Die von den Ministerien beauftragte Expertenkommission, die die Grundlage für den Bericht lieferte, wies Teile der Interpretation der Regierung zurück. Der Vorsitzende der Kommission, Andreas Löschel vom Zentrum für Europäische Wirtschaftsforschung in Mannheim, warnte zwar vor Übertreibungen in der Debatte um Strompreise. Die Volkswirtschaft habe 2011 rund 2,5 Prozent der Wirtschaftskraft für Elektrizität ausgegeben, das sei nicht mehr als im Jahr 1991 und daher „noch tolerabel“. Allerdings würden weitere Steigerungen auf die Bürger zukommen. Löschel schlug vor, die Regelung, die große Teile der energieintensiven Industrie von der Zahlung der Ökostrom-Umlage befreit, „ gut zu durchdenken und zu hinterfragen“.

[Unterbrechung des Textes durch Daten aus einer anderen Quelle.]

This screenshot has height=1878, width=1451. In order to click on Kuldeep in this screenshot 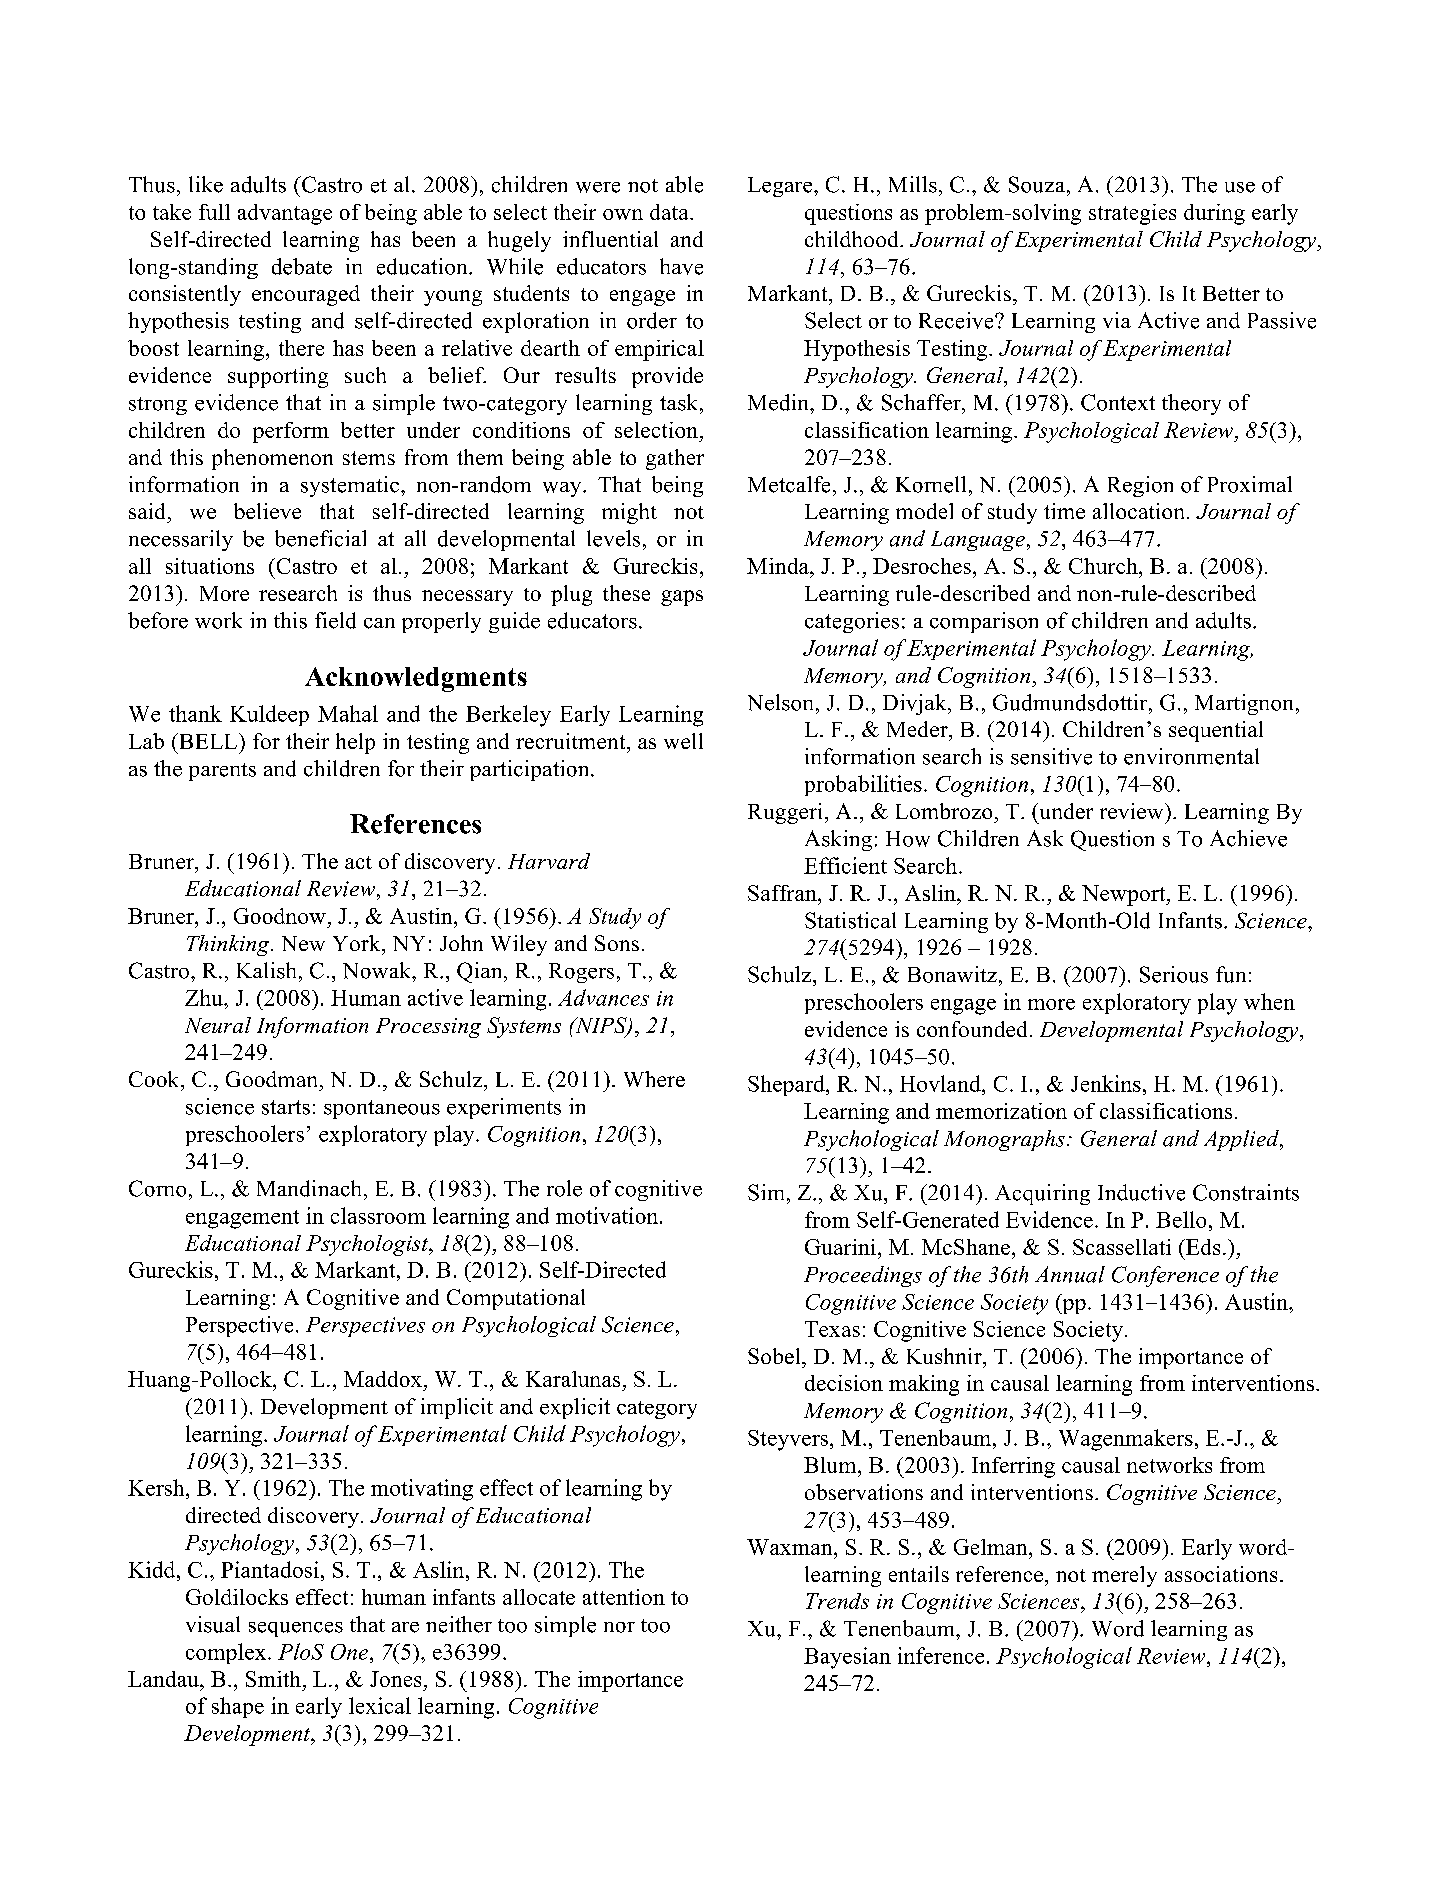, I will do `click(269, 715)`.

„Die Energiewende hin zu Erneuerbaren Energien war richtig, ist richtig und bleibt richtig, auch im Hinblick auf langfristig bezahlbare Energiepreise“, sagte Altmaier. Rösler sagte: „Die Energiewende wird nicht zum Nulltarif zu haben sein.“ Er sagte, dass die Regierung bereits 166 Beschlüsse rund um die Energiewende auf den Weg gebracht habe und weitere folgen würden. Bis März wolle die Regierung ein Konzept für eine Reform des Erneuerbare-Energien-Gesetzes vorlegen, das zentraler Baustein der Energiewende werden solle.